* ORDEN DE TRABAJO 1 *
Edita el texto sobre las redes sociales reproduciendo el pasaje que va desde "Porque tener libertad" hasta "pero nada más.", ambos incluidos, con "libertad de opinión" sustituido por "libertad de expresión".
* ORDEN DE TRABAJO 2 *
Por favor, enumera los rasgos con los que, según el texto sobre las redes sociales, algunos se ponen delante de una cámara a soltar su mensaje.

----- EXTRACTO DEL DOCUMENTO

Es precisamente la de ‘X’ la que hoy me llama especialmente la atención. Una de las cargas ligadas a esta y a otras redes sociales es la de alimentar el ego del que escribe hasta el punto de que crea que lo que dice le importa a alguien. Estas plataformas se han transformado en una especie de altavoces que expanden cualquier mensaje mucho más que cuando, nuestros antepasados, se ponían en una plaza a compartir sus movidas.

Y claro, hay una parte importante de la sociedad que está en búsqueda constante de la viralidad, de convertirse en tendencia con lo que sea que quiera decir y que su mensaje llegue a millones de personas, demostrando que le importa mucho más llegar a mucha gente que la calidad de lo que quiera compartir. ¿Y por qué digo esto?

Porque tener libertad de opinión no implica que tengas razón. Por mucho que le cueste entender a aquellos que son capaces de ponerse delante de una cámara a soltar su mensaje con pose seria, discurso con pausas dramáticas y sobreactuación a veces nauseabunda. Que tú digas una cosa no significa que tengas razón. Tienes derecho a opinar, siempre que esté dentro de los derechos de otra persona, pero que opines no te otorga una razón absoluta. Te da la oportunidad de convencer a alguien o a más de uno, pero nada más.

----------
----- MATERIAL PROPORCIONADO

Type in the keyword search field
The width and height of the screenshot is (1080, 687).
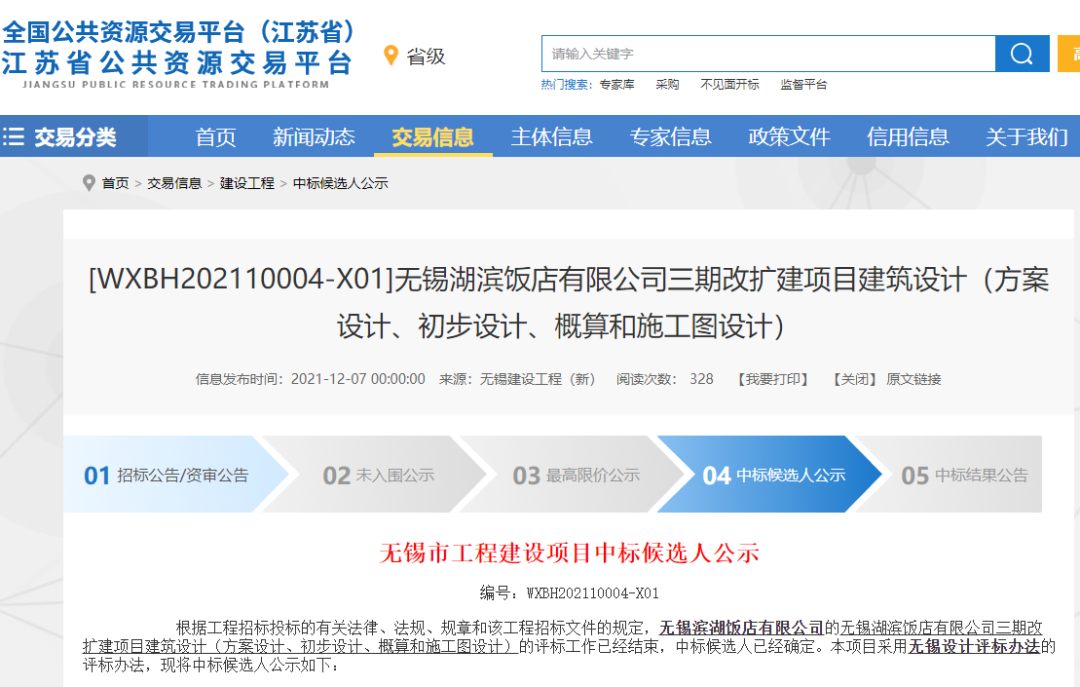tap(767, 54)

----------

* RESPUESTA DEL EJERCICIO 1 *
Porque tener libertad de expresión no implica que tengas razón. Por mucho que le cueste entender a aquellos que son capaces de ponerse delante de una cámara a soltar su mensaje con pose seria, discurso con pausas dramáticas y sobreactuación a veces nauseabunda. Que tú digas una cosa no significa que tengas razón. Tienes derecho a opinar, siempre que esté dentro de los derechos de otra persona, pero que opines no te otorga una razón absoluta. Te da la oportunidad de convencer a alguien o a más de uno, pero nada más.

* RESPUESTA DEL EJERCICIO 2 *
- pose seria
- discurso con pausas dramáticas
- sobreactuación a veces nauseabunda